Human autopsy samples

Human coronary arteries together with some of the surrounding tissue, were excised post mortem from patients likely to have extensive atherosclerosis. The samples were cut into 2–3 cm long pieces and fixed in formalin. All samples were anonymized and handled in accordance with the ethical permit (Regionala Etikprövningsnämnden in Stockholm 2015/684-31/2). 5 samples from 2 persons were used.

Propagation-based x-ray phase-contrast tomography arrangement

The arrangement for propagation-based x-ray phase-contrast tomography14,21,23 is depicted in Fig. 1. The setup consists of a microfocus x-ray source, a rotation stage for the autopsy sample and a high-resolution x-ray camera. As x-ray source, we used a MetalJet D2 (Excillum AB, Sweden) operated at 60 kV and 68 W, focused to a 8×32 µm spot on the galinstan jet, resulting in a 8×8 µm x-ray spot. The spectrum is dominated by the 9.2 keV Ga emission line. The rotation stage was a Newport URS50BCC (Newport, California) and the detector a Photonic Science VHR (Photonic Science, UK) CCD detector with 4008×2671 pixels with a pitch of 9 µm, fiber-optically coupled (1:1) to a 15 µm gadolinium oxysulfide scintillator. The detector point-spread function had a full-width-half-maximum (FWHM) of 27 µm.

Data acquisition

The samples were immobilized in a 10-mm diameter plastic tube, which was sealed in both ends to maintain a humid environment around the sample. The source-object-distance was 44.5 cm, and the source-detector-distance 100 cm. Thus, the magnification was M = 2.25, resulting in a 4.0 µm pixel size in the object plane. The detector-limited resolution in the object plane is 12 µm. For each tomographic dataset, 1800 projections were recorded over 180° with an exposure time of 15 s per projection. The total exposure time was 7.5 hours and the dose is approx. 2.6 Gy average in the soft tissue.
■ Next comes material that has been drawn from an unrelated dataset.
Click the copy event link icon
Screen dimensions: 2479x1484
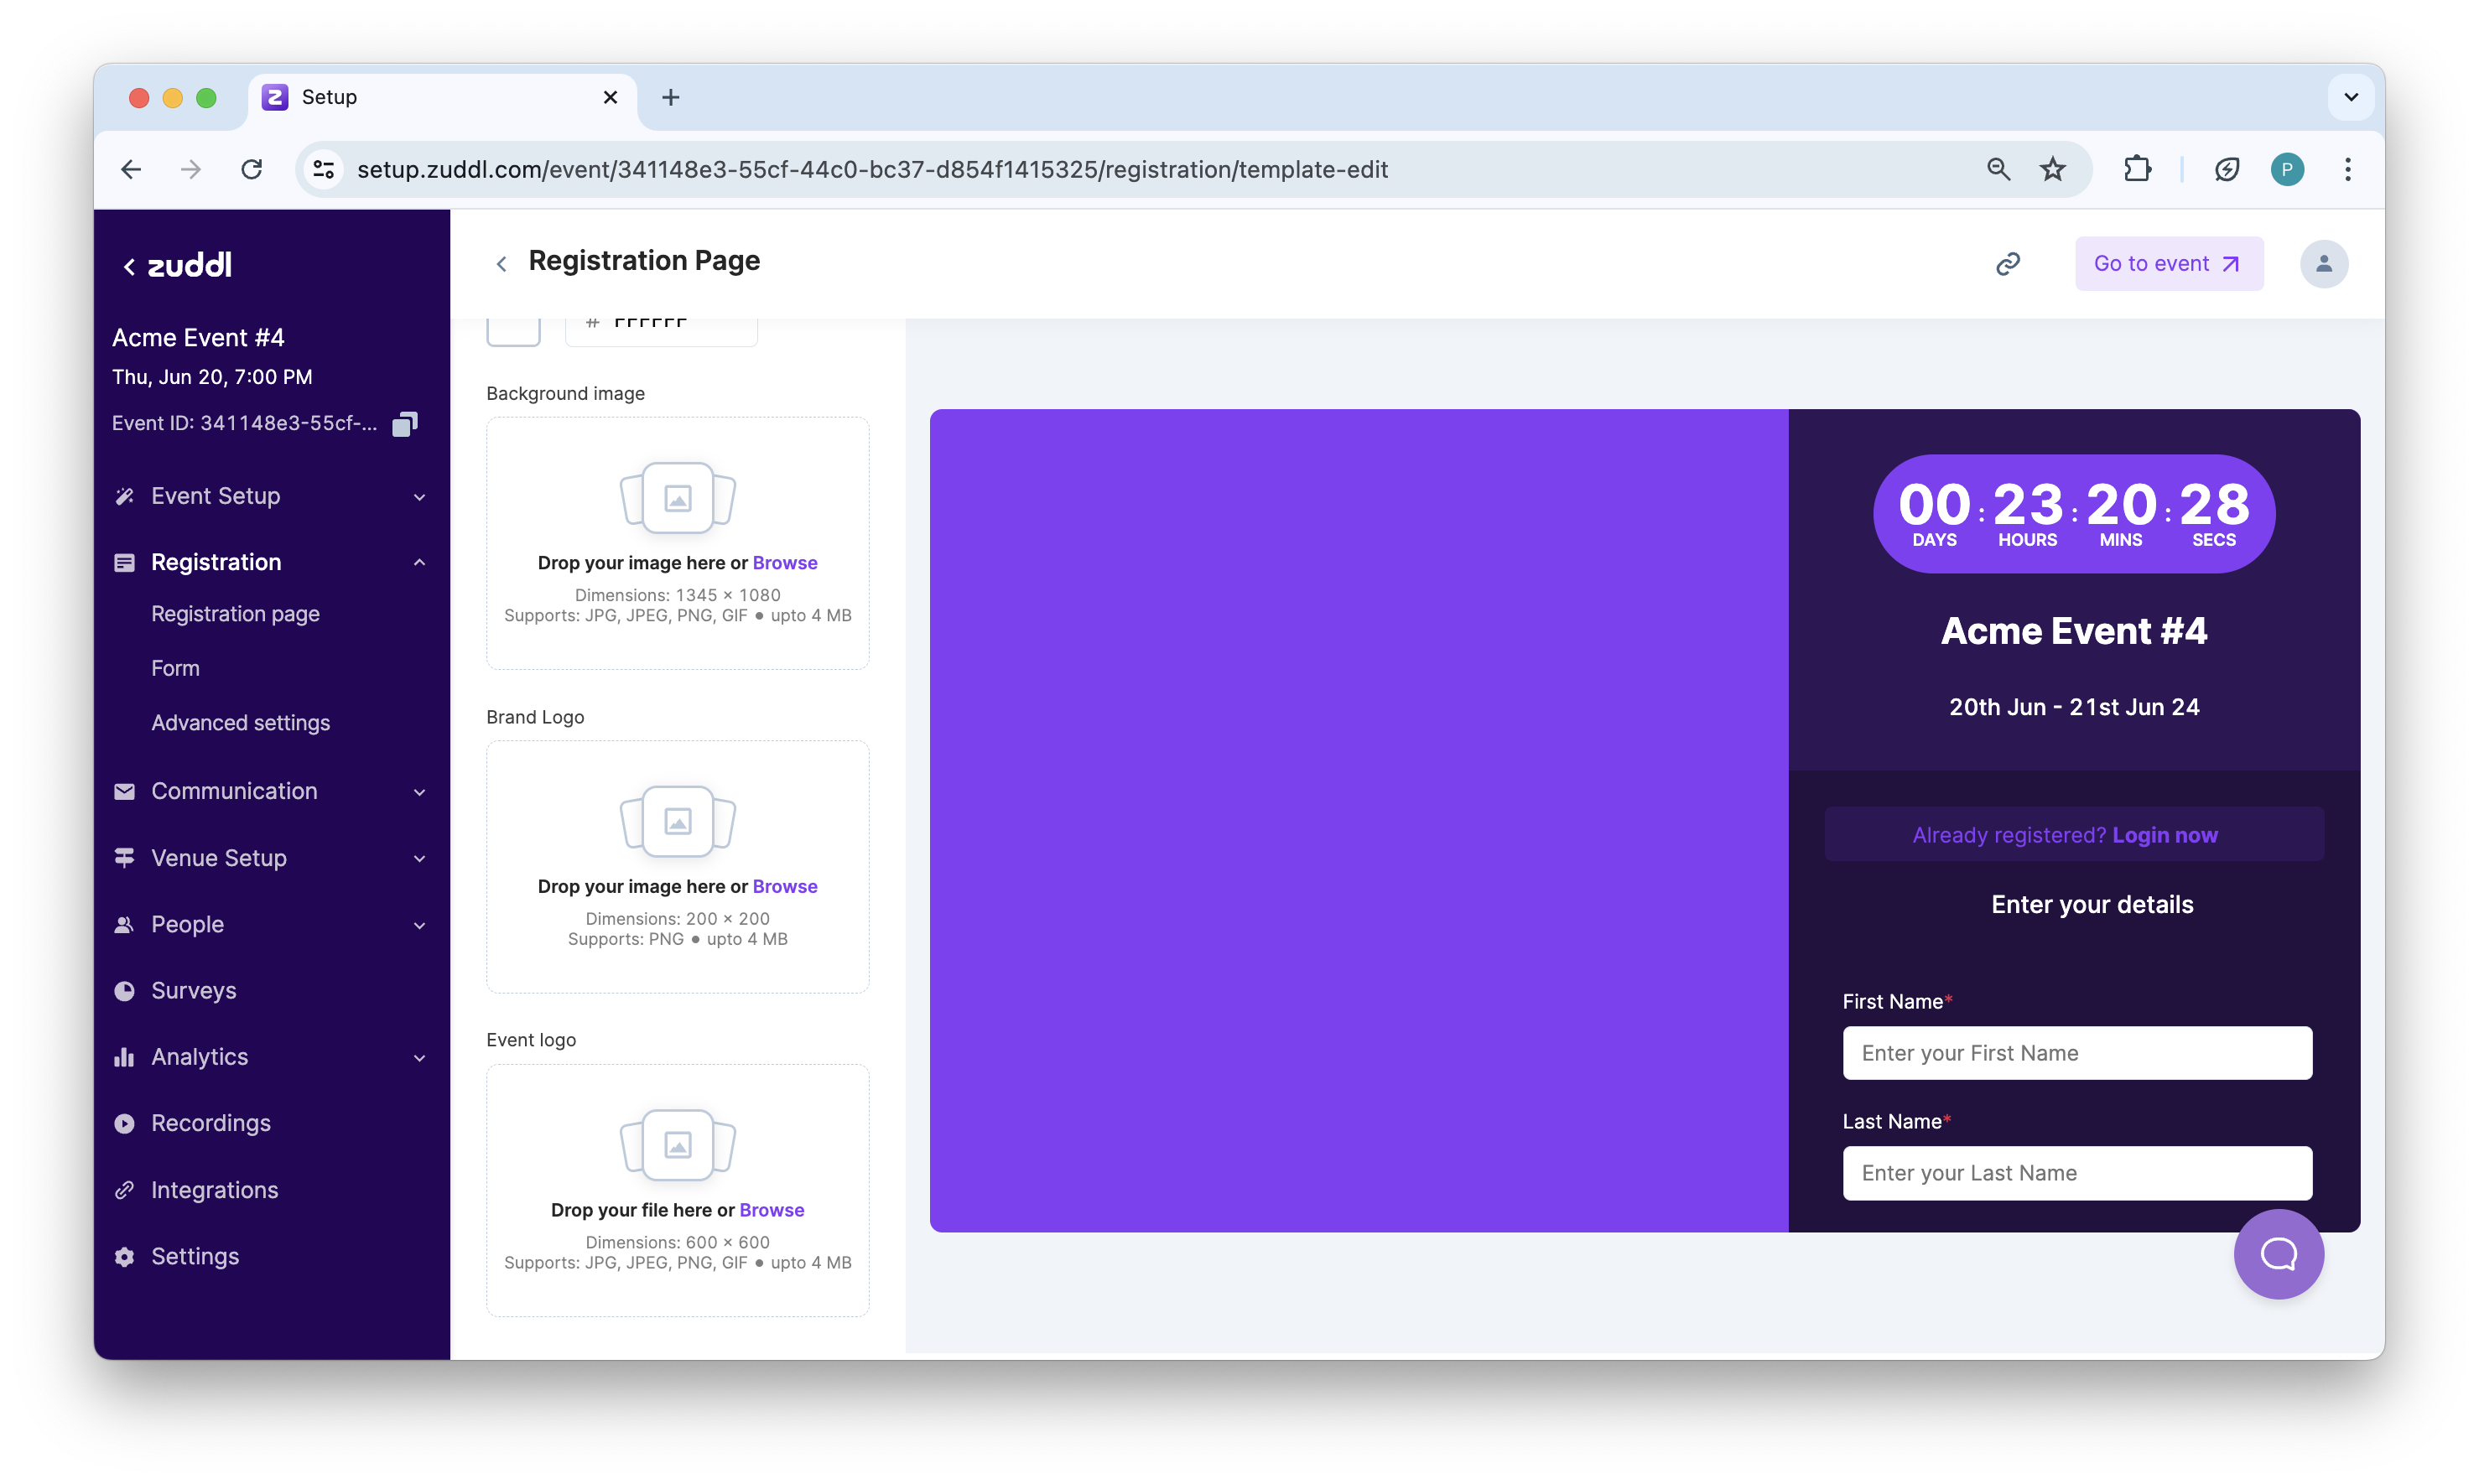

X-ray image reconstruction

The projection images were flat-field corrected, and phase retrieved using Paganin’s method29, with β/δ = 0.0045 and λ = 0.124 nm. The phase-retrieved images were tomographically reconstructed using Octopus Reconstruction (Inside Matters NV, Belgium). Grey scales have been adjusted for each image.


The samples were fixed in formalin prior to decalcification, dehydration, paraffin embedding, microtome sectioning and hematoxylin eosin staining using routine clinical histopathology procedures. The stained and mounted specimens were scanned using automated slide scanner (Panoramic SCAN, 3DHistech, Budapest, Hungary).

Image matching and analysis

The three-dimensional x-ray image stacks were analyzed by an experienced medical doctor (J.P.) and a physicist (W.V.), to find the best match with the histology images, using anatomical landmarks. All four authors (two MD and two physicists) evaluated the matched images to find, classify and analyze structures.

Data availability

Full imaging datasets are available upon reasonable request to the corresponding author.